Berangkat dari pengertian kisah sastra dalam buku Muhammad Khalalullah mengatakan bahwa menurut ahli retorika (balaghah) terdahulu, namun beliau kesulitan dalam mencari referensi dikarenakan, mayoritas para ahli retorika dan kritikus karya sastra kuno belum menempatkan kisah sebagai karya seni dan sastra.
Instrument ilmu al-bayan (gaya bahasa) seperti teori peluasan makna (al-tawassu’), kesesuaian makna (al-luzum), dan teori analogi (al-tamsil) tidak bisa sepenuhnya dijadikan patokan untuk menjelaskan dan menafsirkan unsur-unsur kisah dan fenomena fenomena sastra dalam sebuah kisah sastra.

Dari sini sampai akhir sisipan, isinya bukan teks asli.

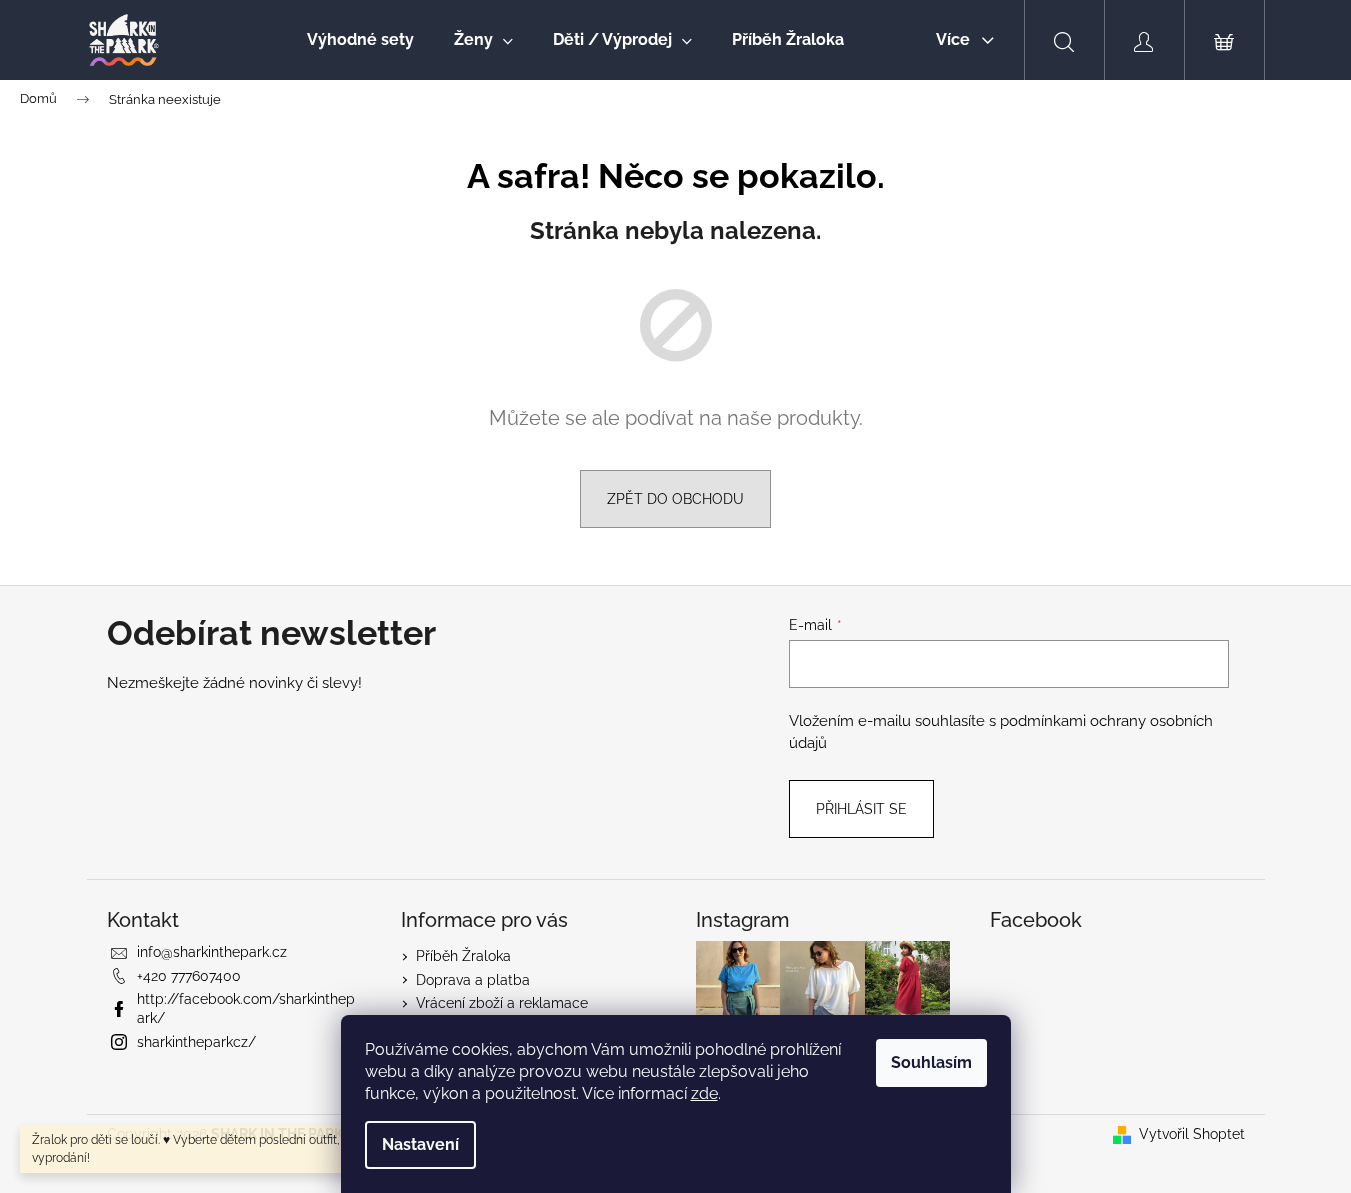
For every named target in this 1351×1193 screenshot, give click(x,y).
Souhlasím (931, 1062)
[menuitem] (360, 40)
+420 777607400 (189, 976)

Tidak adanya perhatian khusus tentang kisah sastra ini dari para ahli sastra maupun kritikus sastra dan juga tidak dijadikan mata kuliah khusus di fakultas sastra dibeberapa universitas. Padahal, dunia akademi sastra telah mengakui bahwa kisah adalah karya sastra yang paling berpengaruh dan sangat melimpah. Meskipun demikian ada beberapa penafsir yang sempat mengupas masalah ini.
Definisi secara etismologi yang diberikan oleh ahli bahasa terhadap kata “qashasha” sangat luas maknanya. Sdangkan menurut Al-Azhari (pakar bahasa Al-Azhar, al-qashash (kisah) adalah mashdar dari kata kerja “qashasha”(mengisahkan). Jadi satu kisah adalah cerita dari suatu kejadian yang sudah diketahui sebelumnya.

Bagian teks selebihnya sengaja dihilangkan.